BitTorrent Survey: Artists Remain Optimistic Amid Daunting Digital Challenges

The Hudson Project
Moby performs a‪t the 2014 Hudson Music Project Festival on Winston Farm in Saugerties, New York on Saturday,  July 12.‬

The single biggest impression one gets from the BitTorrent Artist Survey released Tuesday is how outrageously difficult it is to make a living as an artist in the 21st Century. Not that it was ever easy, but the always-on media cycle have colluded with an explosion of digital marketing and distribution options to make it much harder for musicians to get heard.

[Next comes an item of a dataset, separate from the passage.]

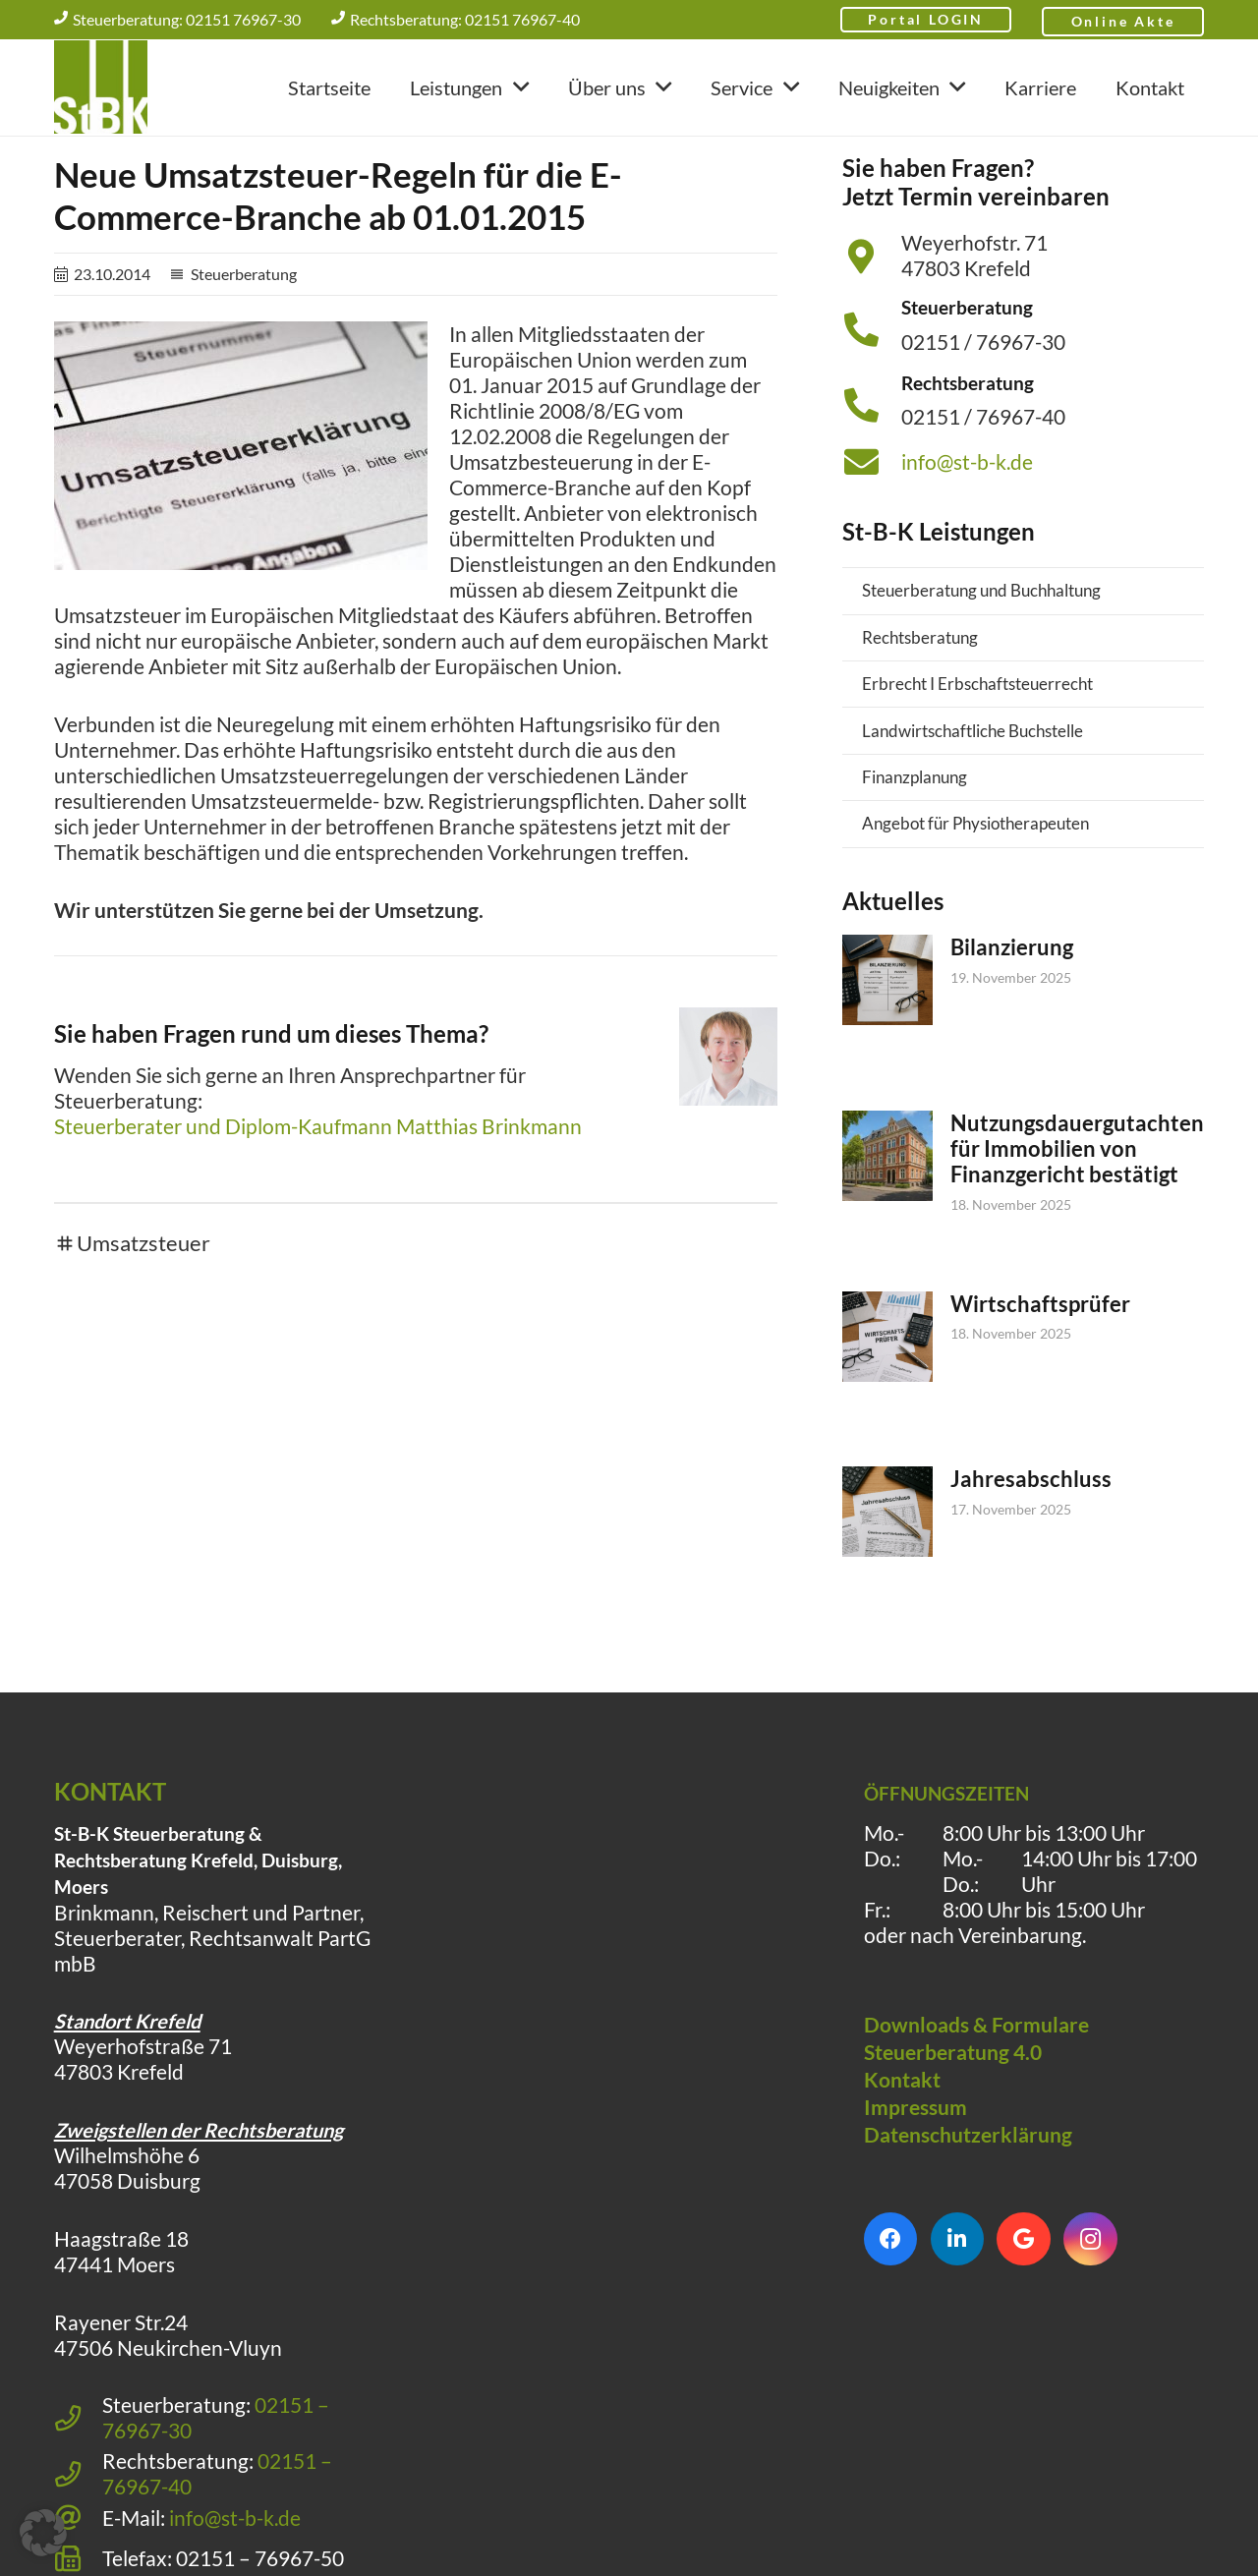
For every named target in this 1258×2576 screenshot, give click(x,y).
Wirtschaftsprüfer (1040, 1372)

Consider the following BitTorrent survey results:

  • 55 percent release work once a week or more
  • 34 percent typically release projects for free
  • 45 percent post at least once a day on social media

Imagine a profession where you are putting out an original product every week, often charging nothing for it, and spending the rest of your free time promoting the work you're giving away. Often, the work you're producing isn't enough to win the day -- you have to bundle it with other types of media, such as behind-the-scenes videos, books, photos, short stories, comics and zines.

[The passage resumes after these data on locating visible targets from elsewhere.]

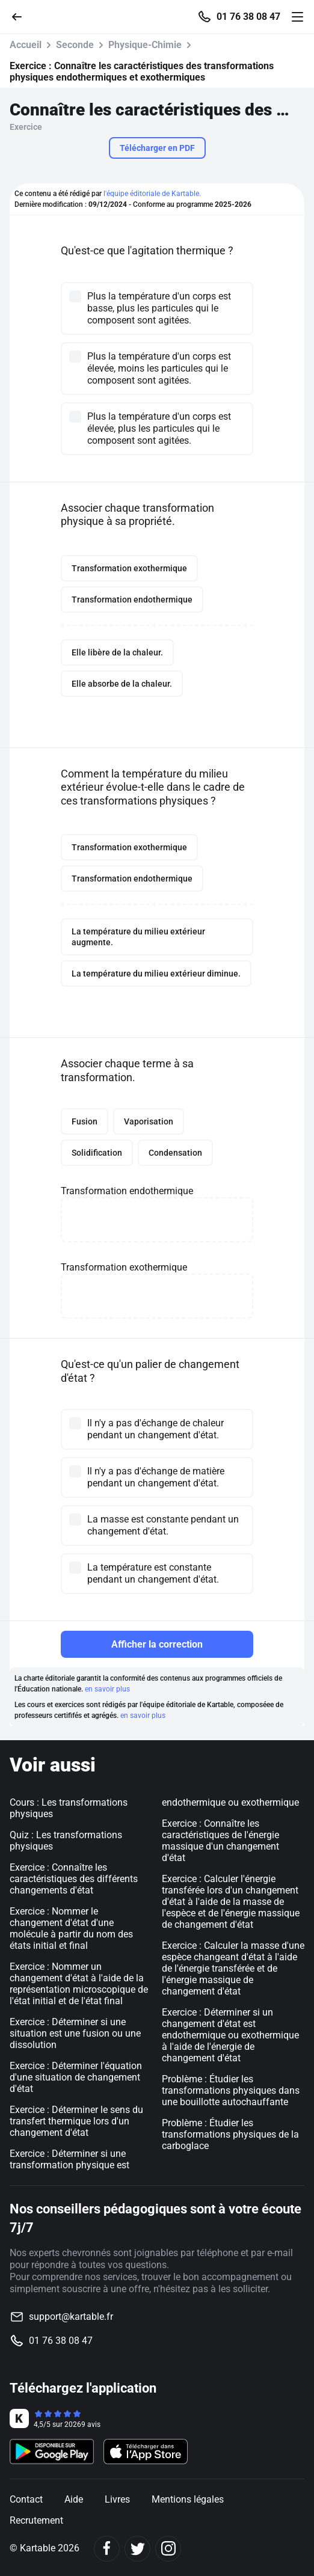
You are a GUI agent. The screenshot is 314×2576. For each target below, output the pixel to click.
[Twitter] (137, 2549)
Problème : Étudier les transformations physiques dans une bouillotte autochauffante (231, 2090)
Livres (117, 2499)
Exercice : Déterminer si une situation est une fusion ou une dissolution (75, 2033)
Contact (26, 2499)
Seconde (75, 45)
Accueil (26, 45)
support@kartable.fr (71, 2316)
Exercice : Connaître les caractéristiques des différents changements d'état (74, 1879)
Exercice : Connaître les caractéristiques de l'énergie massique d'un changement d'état (220, 1840)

Despite this, the vast majority, or roughly 70 percent of the 200 independent artists surveyed for the BitTorrent Artist Survey, were optimistic about the state of creativity.

Why the disconnect?

It's not that today's artists are blind to the obstacles. It's that they also see opportunity, said Straith Schreder, director of content strategy at BitTorrent, which in recent years has been heavily marketing its bundling technology as a distribution vehicle for independent musicians and filmmakers.

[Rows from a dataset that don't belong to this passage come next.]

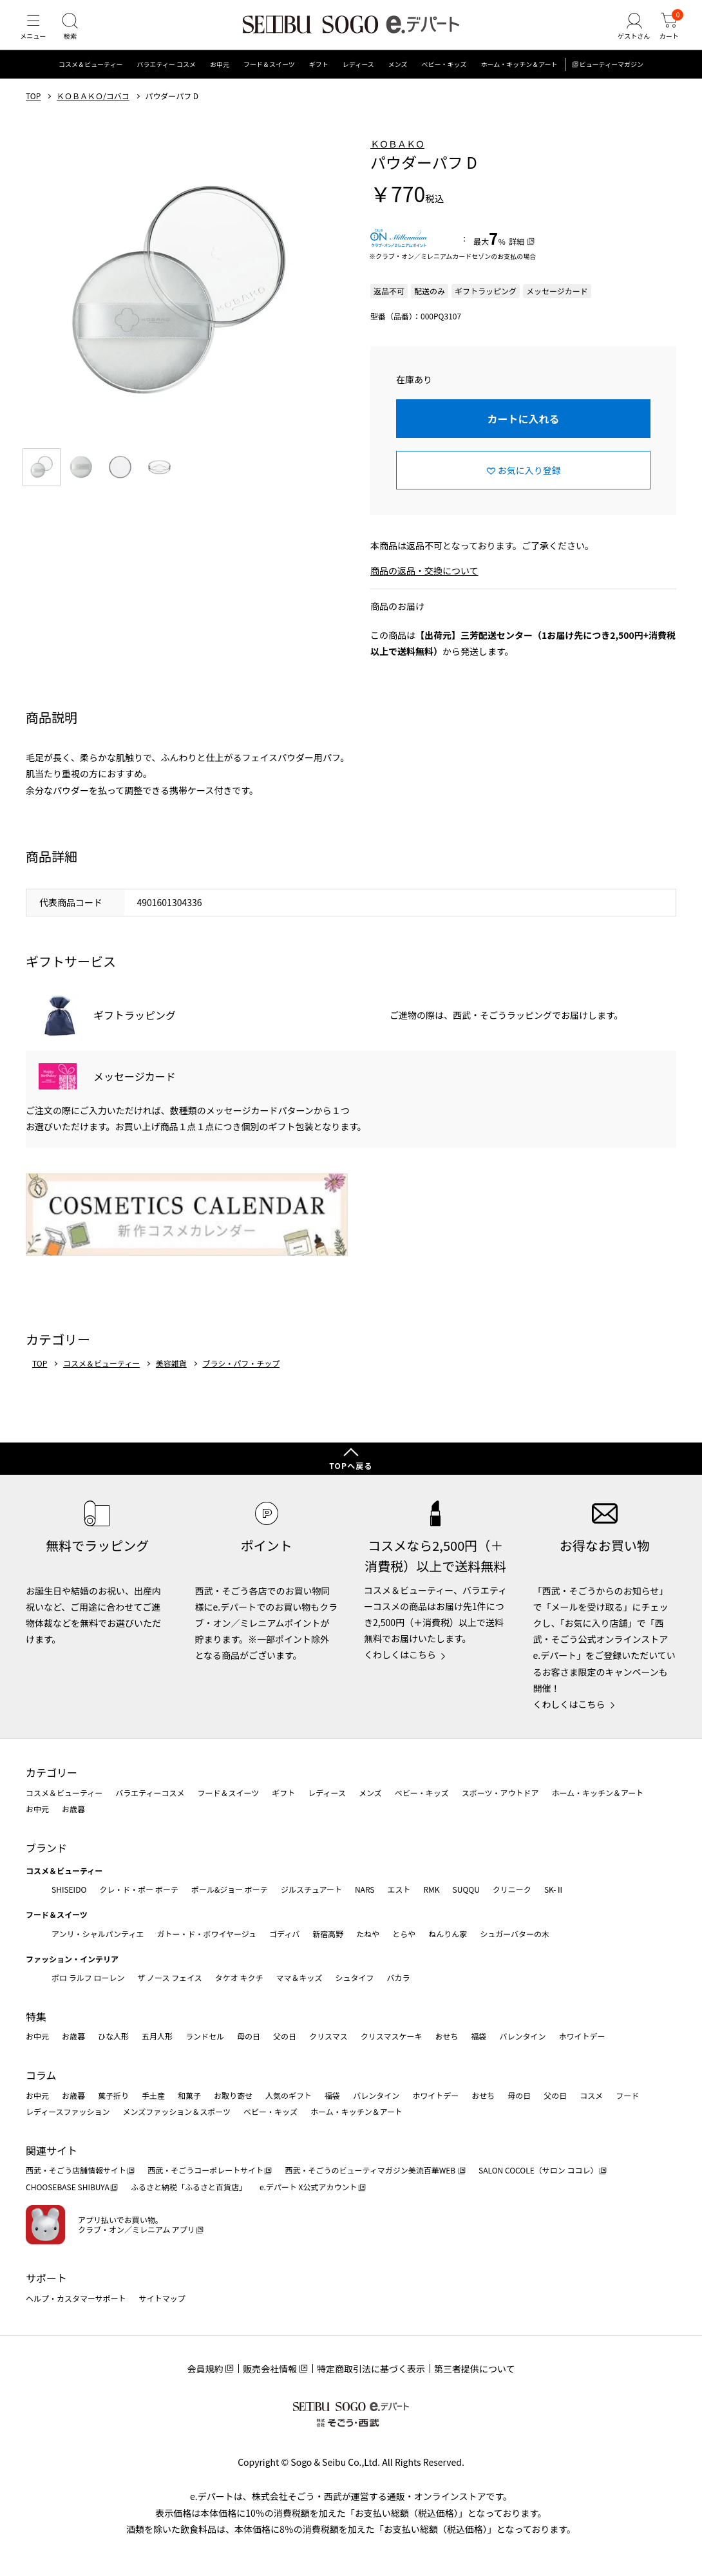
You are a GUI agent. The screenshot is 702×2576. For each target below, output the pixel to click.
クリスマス (328, 2036)
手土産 (153, 2095)
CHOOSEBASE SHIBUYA (67, 2186)
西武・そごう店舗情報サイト (76, 2169)
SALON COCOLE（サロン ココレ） (538, 2169)
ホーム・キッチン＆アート (518, 80)
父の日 (284, 2036)
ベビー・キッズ (443, 80)
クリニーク (512, 1889)
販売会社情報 (270, 2368)
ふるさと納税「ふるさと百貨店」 (189, 2186)
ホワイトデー (581, 2036)
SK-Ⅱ (554, 1889)
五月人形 (157, 2036)
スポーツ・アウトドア (500, 1792)
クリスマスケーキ (391, 2036)
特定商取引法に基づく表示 (371, 2368)
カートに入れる (523, 434)
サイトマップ (162, 2298)
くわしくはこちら (400, 1654)
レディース (358, 80)
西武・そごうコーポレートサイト (205, 2169)
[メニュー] (35, 34)
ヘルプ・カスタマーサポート (76, 2298)
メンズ (398, 80)
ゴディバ (284, 1933)
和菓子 (189, 2095)
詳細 (516, 256)
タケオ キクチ (239, 1977)
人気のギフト (288, 2095)
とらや (403, 1933)
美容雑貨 (171, 1378)
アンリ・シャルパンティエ (98, 1933)
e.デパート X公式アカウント (308, 2186)
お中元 (219, 80)
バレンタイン (522, 2036)
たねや (367, 1933)
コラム (41, 2075)
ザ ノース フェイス (169, 1977)
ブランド (46, 1847)
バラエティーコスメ (149, 1792)
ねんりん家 (447, 1933)
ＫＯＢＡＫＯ (397, 159)
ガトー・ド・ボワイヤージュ (206, 1933)
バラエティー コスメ (166, 80)
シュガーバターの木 (514, 1933)
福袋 (478, 2036)
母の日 (248, 2036)
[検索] (77, 34)
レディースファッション (68, 2111)
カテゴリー (51, 1772)
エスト (398, 1889)
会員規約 (205, 2368)
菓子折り (113, 2095)
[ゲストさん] (626, 34)
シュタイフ (355, 1977)
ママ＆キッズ (299, 1977)
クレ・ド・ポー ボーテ (138, 1889)
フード (627, 2095)
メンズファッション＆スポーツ (177, 2111)
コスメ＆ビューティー (90, 80)
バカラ (398, 1977)
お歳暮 (73, 1808)
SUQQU (466, 1889)
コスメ (591, 2095)
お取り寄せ (233, 2095)
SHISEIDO (69, 1889)
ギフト (318, 80)
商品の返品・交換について (424, 586)
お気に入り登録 (529, 485)
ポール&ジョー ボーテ (229, 1889)
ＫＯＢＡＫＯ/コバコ (93, 111)
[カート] (666, 34)
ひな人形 (113, 2036)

"There's an opportunity for context-driven experience with music," Schreder said. "One of the things we think very hard about is how we can facilitate more substantial storytelling by using bundles to publish rich stories across multiple media. There's an opportunity to elevate the album in a digital age with artwork, photos, interviews. We can go beyond just sharing MP3 files."

More than 30,000 artists have distributed bundles through BitTorrent, including Moby, Madonna, Linkin Park, Skrillex and De La Soul. About 27 percent of those have used BitTorrent's paygate, a feature introduced in September of last year that lets artists put some of their content behind a paywall inside the bundle. Thom Yorke, Diplo and The Magnetic Zeros were among those who used the paygate to sell music directly to fans.

BitTorrent isn't the only direct-to-fan option for artists. Patreon in 2013 launched a platform that lets fans contribute money to artists each time the artists produce new work. Bandcamp recently introduced a new feature that lets artists collect monthly or annual subscription fees from fans who can then access their music.

As the report notes, "there are now 46 ways for musicians to make money, on and offline."

As Jimmy Cliff put it in his 1969 song, "You can get it if you really want. But you must try, try and try, try and try."